====== INPUT ROWS

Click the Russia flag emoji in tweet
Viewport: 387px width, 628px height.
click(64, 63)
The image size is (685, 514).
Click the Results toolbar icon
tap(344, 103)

============
====== INPUT ROWS

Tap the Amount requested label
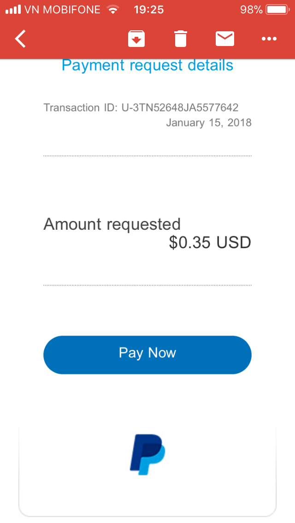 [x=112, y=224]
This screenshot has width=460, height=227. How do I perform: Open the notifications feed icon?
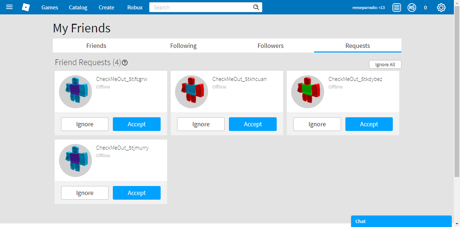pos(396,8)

============

_THE TASK_
Pull out each line of the records that contains the word "width", and treat uppercase and lowercase as different.

_CORRECT ANSWER_
Viewport: 387px width, 628px height.
This screenshot has width=460, height=227. How do I perform: Open the notifications feed icon?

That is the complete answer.